**SET TASK:**
Copy out each of the following items word for word.

====

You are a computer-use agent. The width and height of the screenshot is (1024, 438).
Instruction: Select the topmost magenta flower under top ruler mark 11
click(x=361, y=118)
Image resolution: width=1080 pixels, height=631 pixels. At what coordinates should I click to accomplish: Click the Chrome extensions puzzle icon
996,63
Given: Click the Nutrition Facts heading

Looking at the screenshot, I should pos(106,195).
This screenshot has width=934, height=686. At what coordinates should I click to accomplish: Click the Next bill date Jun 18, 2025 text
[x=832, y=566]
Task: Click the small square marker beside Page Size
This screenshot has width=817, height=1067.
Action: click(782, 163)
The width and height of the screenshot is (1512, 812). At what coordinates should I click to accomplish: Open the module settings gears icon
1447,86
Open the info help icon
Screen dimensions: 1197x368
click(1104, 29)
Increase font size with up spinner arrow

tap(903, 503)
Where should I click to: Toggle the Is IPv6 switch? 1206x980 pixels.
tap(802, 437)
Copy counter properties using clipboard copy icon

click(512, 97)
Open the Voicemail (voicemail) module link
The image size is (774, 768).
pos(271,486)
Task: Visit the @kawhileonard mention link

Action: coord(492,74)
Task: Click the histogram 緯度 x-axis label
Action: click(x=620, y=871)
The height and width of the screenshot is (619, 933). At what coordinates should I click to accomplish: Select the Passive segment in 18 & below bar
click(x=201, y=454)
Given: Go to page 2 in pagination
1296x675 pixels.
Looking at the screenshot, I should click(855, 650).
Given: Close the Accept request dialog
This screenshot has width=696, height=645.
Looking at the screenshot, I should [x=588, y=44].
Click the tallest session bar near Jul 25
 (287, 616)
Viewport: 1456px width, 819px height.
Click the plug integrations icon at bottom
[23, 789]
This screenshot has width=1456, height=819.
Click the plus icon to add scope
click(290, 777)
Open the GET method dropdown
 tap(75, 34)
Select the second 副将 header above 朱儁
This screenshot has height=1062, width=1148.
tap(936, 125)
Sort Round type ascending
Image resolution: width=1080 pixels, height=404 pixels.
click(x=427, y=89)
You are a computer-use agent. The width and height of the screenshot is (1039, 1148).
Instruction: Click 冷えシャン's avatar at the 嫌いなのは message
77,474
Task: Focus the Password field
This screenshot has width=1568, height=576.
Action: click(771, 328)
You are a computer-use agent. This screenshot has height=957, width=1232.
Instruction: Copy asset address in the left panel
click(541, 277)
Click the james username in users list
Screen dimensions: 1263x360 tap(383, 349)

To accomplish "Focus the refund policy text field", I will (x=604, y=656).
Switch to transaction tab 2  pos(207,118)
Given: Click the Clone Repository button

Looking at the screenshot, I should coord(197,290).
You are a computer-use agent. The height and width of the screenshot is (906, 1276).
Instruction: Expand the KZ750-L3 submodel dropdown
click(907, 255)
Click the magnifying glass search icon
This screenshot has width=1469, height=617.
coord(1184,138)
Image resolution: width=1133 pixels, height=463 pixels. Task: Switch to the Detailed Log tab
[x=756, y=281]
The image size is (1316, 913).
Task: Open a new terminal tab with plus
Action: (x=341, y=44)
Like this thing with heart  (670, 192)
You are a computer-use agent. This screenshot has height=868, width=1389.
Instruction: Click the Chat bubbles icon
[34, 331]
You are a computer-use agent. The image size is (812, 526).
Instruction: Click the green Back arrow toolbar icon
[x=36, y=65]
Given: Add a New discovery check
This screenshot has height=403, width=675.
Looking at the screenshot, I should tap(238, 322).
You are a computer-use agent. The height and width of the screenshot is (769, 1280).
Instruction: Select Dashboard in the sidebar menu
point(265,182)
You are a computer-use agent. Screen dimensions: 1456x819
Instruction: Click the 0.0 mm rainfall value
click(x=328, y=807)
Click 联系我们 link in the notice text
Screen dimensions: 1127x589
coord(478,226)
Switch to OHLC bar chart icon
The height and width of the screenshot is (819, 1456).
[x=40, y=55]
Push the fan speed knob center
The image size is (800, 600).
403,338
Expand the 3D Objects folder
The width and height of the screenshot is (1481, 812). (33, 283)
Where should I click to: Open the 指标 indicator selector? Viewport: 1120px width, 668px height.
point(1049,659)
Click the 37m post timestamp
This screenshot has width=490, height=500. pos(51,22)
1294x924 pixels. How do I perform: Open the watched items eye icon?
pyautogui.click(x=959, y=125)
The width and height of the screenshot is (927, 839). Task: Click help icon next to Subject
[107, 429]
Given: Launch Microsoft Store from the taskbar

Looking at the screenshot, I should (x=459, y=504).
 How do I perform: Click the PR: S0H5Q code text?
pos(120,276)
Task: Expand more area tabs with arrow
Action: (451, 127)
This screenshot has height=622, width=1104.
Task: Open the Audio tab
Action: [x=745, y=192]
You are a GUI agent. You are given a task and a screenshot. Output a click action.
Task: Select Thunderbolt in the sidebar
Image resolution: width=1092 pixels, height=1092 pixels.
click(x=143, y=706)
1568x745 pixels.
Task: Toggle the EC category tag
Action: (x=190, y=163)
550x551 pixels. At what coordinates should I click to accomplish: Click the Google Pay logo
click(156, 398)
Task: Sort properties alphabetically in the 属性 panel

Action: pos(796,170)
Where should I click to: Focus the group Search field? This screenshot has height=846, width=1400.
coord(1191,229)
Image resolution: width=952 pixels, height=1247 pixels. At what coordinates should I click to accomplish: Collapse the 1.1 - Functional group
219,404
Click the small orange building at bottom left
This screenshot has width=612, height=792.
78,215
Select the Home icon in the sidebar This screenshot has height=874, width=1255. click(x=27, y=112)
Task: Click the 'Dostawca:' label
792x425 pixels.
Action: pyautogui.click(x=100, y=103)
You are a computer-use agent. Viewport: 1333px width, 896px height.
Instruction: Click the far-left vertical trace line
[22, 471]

====

**SOLUTION:**
You are a computer-use agent. The width and height of the screenshot is (1024, 438).
Instruction: Select the topmost magenta flower under top ruler mark 11
click(x=361, y=118)
Image resolution: width=1080 pixels, height=631 pixels. At what coordinates should I click to accomplish: Click the Chrome extensions puzzle icon
996,63
Given: Click the Nutrition Facts heading

Looking at the screenshot, I should pos(106,195).
This screenshot has width=934, height=686. At what coordinates should I click to accomplish: Click the Next bill date Jun 18, 2025 text
[x=832, y=566]
Task: Click the small square marker beside Page Size
This screenshot has width=817, height=1067.
Action: click(782, 163)
The width and height of the screenshot is (1512, 812). At what coordinates should I click to accomplish: Open the module settings gears icon
1447,86
Open the info help icon
Screen dimensions: 1197x368
click(1104, 29)
Increase font size with up spinner arrow

tap(903, 503)
Where should I click to: Toggle the Is IPv6 switch? 1206x980 pixels.
tap(802, 437)
Copy counter properties using clipboard copy icon

click(512, 97)
Open the Voicemail (voicemail) module link
The image size is (774, 768).
pos(271,486)
Task: Visit the @kawhileonard mention link

Action: coord(492,74)
Task: Click the histogram 緯度 x-axis label
Action: click(x=620, y=871)
The height and width of the screenshot is (619, 933). At what coordinates should I click to accomplish: Select the Passive segment in 18 & below bar
click(x=201, y=454)
Given: Go to page 2 in pagination
1296x675 pixels.
Looking at the screenshot, I should click(855, 650).
Given: Close the Accept request dialog
This screenshot has width=696, height=645.
Looking at the screenshot, I should [x=588, y=44].
Click the tallest session bar near Jul 25
 (287, 616)
Viewport: 1456px width, 819px height.
Click the plug integrations icon at bottom
[23, 789]
This screenshot has width=1456, height=819.
Click the plus icon to add scope
click(290, 777)
Open the GET method dropdown
 tap(75, 34)
Select the second 副将 header above 朱儁
This screenshot has height=1062, width=1148.
tap(936, 125)
Sort Round type ascending
Image resolution: width=1080 pixels, height=404 pixels.
click(x=427, y=89)
You are a computer-use agent. The width and height of the screenshot is (1039, 1148).
Instruction: Click 冷えシャン's avatar at the 嫌いなのは message
77,474
Task: Focus the Password field
This screenshot has width=1568, height=576.
Action: click(771, 328)
You are a computer-use agent. This screenshot has height=957, width=1232.
Instruction: Copy asset address in the left panel
click(541, 277)
Click the james username in users list
Screen dimensions: 1263x360 tap(383, 349)

To accomplish "Focus the refund policy text field", I will (x=604, y=656).
Switch to transaction tab 2  pos(207,118)
Given: Click the Clone Repository button

Looking at the screenshot, I should coord(197,290).
You are a computer-use agent. The height and width of the screenshot is (906, 1276).
Instruction: Expand the KZ750-L3 submodel dropdown
click(907, 255)
Click the magnifying glass search icon
This screenshot has width=1469, height=617.
coord(1184,138)
Image resolution: width=1133 pixels, height=463 pixels. Task: Switch to the Detailed Log tab
[x=756, y=281]
The image size is (1316, 913).
Task: Open a new terminal tab with plus
Action: (x=341, y=44)
Like this thing with heart  (670, 192)
You are a computer-use agent. This screenshot has height=868, width=1389.
Instruction: Click the Chat bubbles icon
[34, 331]
You are a computer-use agent. The image size is (812, 526).
Instruction: Click the green Back arrow toolbar icon
[x=36, y=65]
Given: Add a New discovery check
This screenshot has height=403, width=675.
Looking at the screenshot, I should tap(238, 322).
You are a computer-use agent. The height and width of the screenshot is (769, 1280).
Instruction: Select Dashboard in the sidebar menu
point(265,182)
You are a computer-use agent. Screen dimensions: 1456x819
Instruction: Click the 0.0 mm rainfall value
click(x=328, y=807)
Click 联系我们 link in the notice text
Screen dimensions: 1127x589
coord(478,226)
Switch to OHLC bar chart icon
The height and width of the screenshot is (819, 1456).
[x=40, y=55]
Push the fan speed knob center
The image size is (800, 600).
403,338
Expand the 3D Objects folder
The width and height of the screenshot is (1481, 812). (33, 283)
Where should I click to: Open the 指标 indicator selector? Viewport: 1120px width, 668px height.
point(1049,659)
Click the 37m post timestamp
This screenshot has width=490, height=500. pos(51,22)
1294x924 pixels. How do I perform: Open the watched items eye icon?
pyautogui.click(x=959, y=125)
The width and height of the screenshot is (927, 839). Task: Click help icon next to Subject
[107, 429]
Given: Launch Microsoft Store from the taskbar

Looking at the screenshot, I should (x=459, y=504).
 How do I perform: Click the PR: S0H5Q code text?
pos(120,276)
Task: Expand more area tabs with arrow
Action: (451, 127)
This screenshot has height=622, width=1104.
Task: Open the Audio tab
Action: [x=745, y=192]
You are a GUI agent. You are given a task and a screenshot. Output a click action.
Task: Select Thunderbolt in the sidebar
Image resolution: width=1092 pixels, height=1092 pixels.
click(x=143, y=706)
1568x745 pixels.
Task: Toggle the EC category tag
Action: (x=190, y=163)
550x551 pixels. At what coordinates should I click to accomplish: Click the Google Pay logo
click(156, 398)
Task: Sort properties alphabetically in the 属性 panel

Action: pos(796,170)
Where should I click to: Focus the group Search field? This screenshot has height=846, width=1400.
coord(1191,229)
Image resolution: width=952 pixels, height=1247 pixels. At what coordinates should I click to accomplish: Collapse the 1.1 - Functional group
219,404
Click the small orange building at bottom left
This screenshot has width=612, height=792.
78,215
Select the Home icon in the sidebar This screenshot has height=874, width=1255. click(x=27, y=112)
Task: Click the 'Dostawca:' label
792x425 pixels.
Action: pyautogui.click(x=100, y=103)
You are a computer-use agent. Viewport: 1333px width, 896px height.
Instruction: Click the far-left vertical trace line
[22, 471]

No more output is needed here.